TASK OBJECTIVE. Among the records below, which lines contain the string "computer"? Report them.

Collected data.

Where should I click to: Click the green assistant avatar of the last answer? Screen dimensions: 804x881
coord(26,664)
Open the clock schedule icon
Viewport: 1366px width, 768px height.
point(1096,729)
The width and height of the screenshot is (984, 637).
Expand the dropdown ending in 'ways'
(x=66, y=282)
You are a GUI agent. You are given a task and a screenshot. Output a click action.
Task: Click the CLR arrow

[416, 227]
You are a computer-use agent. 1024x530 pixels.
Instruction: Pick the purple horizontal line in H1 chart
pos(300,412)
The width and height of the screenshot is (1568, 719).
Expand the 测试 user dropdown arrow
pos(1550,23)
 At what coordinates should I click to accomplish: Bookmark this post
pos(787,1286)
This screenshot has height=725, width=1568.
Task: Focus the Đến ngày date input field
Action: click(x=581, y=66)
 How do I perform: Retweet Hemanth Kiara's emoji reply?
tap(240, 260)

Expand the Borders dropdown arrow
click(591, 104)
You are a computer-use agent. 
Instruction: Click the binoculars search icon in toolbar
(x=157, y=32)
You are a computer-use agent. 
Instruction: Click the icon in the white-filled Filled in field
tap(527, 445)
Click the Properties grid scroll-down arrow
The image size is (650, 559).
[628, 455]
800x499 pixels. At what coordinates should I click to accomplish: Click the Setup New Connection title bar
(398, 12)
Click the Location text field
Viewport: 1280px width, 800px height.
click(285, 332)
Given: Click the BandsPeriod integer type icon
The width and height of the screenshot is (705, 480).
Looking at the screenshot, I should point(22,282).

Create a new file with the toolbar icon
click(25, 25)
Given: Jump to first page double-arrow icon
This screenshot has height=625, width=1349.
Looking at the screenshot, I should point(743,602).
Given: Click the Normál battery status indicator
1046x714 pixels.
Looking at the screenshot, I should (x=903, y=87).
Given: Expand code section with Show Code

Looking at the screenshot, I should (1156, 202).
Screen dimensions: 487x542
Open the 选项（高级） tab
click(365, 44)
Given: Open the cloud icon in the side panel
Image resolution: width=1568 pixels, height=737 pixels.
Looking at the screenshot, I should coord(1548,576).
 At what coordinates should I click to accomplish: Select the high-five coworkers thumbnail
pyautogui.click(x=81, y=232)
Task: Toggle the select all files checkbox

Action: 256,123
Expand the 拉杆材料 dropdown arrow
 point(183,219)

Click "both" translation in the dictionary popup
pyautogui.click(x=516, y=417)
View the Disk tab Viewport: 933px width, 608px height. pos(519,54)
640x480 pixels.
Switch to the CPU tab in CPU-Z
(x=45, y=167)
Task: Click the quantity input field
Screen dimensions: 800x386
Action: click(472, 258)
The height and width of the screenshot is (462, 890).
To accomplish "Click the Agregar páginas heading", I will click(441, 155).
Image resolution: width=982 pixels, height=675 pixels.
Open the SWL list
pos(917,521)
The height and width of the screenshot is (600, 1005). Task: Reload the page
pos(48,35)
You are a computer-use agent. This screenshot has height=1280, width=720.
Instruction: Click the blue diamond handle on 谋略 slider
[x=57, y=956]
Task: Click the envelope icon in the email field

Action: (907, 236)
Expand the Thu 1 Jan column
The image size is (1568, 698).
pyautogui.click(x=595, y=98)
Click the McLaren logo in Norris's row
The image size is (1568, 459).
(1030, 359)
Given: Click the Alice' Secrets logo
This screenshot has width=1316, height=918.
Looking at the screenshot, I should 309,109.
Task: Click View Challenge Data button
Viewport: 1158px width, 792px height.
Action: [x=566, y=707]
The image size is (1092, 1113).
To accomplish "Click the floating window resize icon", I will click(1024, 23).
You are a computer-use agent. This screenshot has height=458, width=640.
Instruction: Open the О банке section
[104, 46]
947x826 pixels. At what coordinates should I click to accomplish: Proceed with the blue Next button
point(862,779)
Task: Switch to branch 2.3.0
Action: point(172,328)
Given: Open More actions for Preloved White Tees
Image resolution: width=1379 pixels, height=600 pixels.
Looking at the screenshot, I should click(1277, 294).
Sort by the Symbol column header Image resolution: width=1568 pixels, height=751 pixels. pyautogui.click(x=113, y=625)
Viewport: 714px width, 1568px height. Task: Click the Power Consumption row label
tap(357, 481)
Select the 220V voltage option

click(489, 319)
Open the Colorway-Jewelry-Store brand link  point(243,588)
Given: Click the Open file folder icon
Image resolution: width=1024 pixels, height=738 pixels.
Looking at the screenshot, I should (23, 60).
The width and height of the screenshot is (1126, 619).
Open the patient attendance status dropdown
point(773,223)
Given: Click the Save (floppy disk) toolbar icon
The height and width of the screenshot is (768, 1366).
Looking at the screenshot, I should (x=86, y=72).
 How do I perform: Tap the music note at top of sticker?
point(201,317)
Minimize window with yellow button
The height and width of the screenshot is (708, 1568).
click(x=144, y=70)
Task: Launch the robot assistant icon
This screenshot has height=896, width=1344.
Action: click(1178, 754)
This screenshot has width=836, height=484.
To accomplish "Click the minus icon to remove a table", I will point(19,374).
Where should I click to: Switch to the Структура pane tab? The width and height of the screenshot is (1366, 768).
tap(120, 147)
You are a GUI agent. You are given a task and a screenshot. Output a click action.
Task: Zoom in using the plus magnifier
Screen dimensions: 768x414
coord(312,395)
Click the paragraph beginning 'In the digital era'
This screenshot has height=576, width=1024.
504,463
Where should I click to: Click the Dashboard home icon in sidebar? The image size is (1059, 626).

REPLY TO THE TASK.
You are a computer-use agent. 1024x530 pixels.
You are a computer-use agent. 
You are a computer-use agent. 
You are a computer-use agent. This screenshot has height=1280, width=720.
You are a computer-use agent. This screenshot has height=458, width=640.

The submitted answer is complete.